Many students, myself included, have often seen Chapel as a time simply to see friends that they don’t see regularly or to catch up on schoolwork. As I experience more and more Chapels and get to know those who participate in Chapel, I realize that the reason for my discontentment with Chapel isn’t fully the institution’s fault. It isn’t the fault of the Chapel coordinator or the song leader or the freshman behind you who can’t sing.
As I reflected a bit further into this ever-present concept of Chapel, the instances in which Chapel did affect me began reappearing in my forgetful mind. Damon Parker’s talk last year on money idolatry and the importance of living modestly was one of the first to reappear. Many heavily criticized his talk and deemed it inappropriate but was something that I think everyone needed to hear. His talk may have lacked a bit of tact, but I thought his message to be completely appropriate, well-timed and accurate.
Another great Chapel speech was spoken by Dr.

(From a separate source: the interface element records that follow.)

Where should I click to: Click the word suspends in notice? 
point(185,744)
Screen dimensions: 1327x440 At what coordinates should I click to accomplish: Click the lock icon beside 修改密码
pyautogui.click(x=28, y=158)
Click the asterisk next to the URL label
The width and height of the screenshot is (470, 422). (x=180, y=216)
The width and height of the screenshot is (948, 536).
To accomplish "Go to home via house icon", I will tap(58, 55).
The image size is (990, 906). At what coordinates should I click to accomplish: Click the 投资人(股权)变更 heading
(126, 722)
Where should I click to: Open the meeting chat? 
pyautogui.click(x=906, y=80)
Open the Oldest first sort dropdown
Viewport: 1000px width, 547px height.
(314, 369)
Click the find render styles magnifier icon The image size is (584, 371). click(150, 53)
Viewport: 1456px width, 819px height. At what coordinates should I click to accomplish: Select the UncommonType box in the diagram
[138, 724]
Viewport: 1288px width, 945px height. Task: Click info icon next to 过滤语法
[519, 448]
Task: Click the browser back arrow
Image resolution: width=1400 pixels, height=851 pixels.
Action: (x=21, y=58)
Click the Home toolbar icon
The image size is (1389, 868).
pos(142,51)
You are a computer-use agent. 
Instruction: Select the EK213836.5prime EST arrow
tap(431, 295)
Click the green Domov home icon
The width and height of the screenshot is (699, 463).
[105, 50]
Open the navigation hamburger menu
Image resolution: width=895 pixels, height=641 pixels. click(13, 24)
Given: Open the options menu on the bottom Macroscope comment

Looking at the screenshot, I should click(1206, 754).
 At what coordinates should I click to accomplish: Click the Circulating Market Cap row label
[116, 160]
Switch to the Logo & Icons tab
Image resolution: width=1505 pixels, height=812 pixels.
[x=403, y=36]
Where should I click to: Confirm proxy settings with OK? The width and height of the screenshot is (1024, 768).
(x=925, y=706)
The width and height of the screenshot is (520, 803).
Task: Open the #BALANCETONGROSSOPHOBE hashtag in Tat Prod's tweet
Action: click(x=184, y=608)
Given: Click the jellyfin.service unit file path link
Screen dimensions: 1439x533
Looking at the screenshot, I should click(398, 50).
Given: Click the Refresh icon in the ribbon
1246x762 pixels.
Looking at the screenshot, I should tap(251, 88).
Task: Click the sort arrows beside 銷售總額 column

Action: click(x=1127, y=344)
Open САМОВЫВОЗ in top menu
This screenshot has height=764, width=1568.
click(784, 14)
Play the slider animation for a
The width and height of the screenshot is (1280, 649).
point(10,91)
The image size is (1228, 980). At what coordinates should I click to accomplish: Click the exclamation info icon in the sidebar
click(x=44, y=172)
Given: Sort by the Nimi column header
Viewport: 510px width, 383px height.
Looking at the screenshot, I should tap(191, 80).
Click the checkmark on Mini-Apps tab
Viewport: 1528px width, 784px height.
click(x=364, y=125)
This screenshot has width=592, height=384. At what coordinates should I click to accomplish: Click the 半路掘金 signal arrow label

Jerry Taylor from the College of Biblical Studies, also in 2004. His picturesque delivery of his thoughts on how religion, spirituality and Christianity have become too politicized hit home with me.
These are just two of the several Chapels assemblies that stick out in my mind. My first reaction when reflecting on this daily activity is to criticize it because of all of the boredom and inconvenience it has caused me in the past; however, if I think a bit harder, I realize how much good it has done in my life through speakers like Taylor or Parker.
The university goes out on a limb when asking speakers to discuss controversial issues that might offend a considerable number of people, but what matters is that they do it anyway because they feel like these things need to be heard. I believe that those with a voice at the university do a solid job portraying what they see as truth and, even if you don’t agree with their “truths,” much respect and attention is due these bold individuals.
In this new school year, many boring Chapels will take place—guaranteed. However, somewhere in the mix, you will hear some truly heartfelt, brutally honest and against-the-grain ideas presented that you won’t want to miss.
Remember, Chapel is what you make it.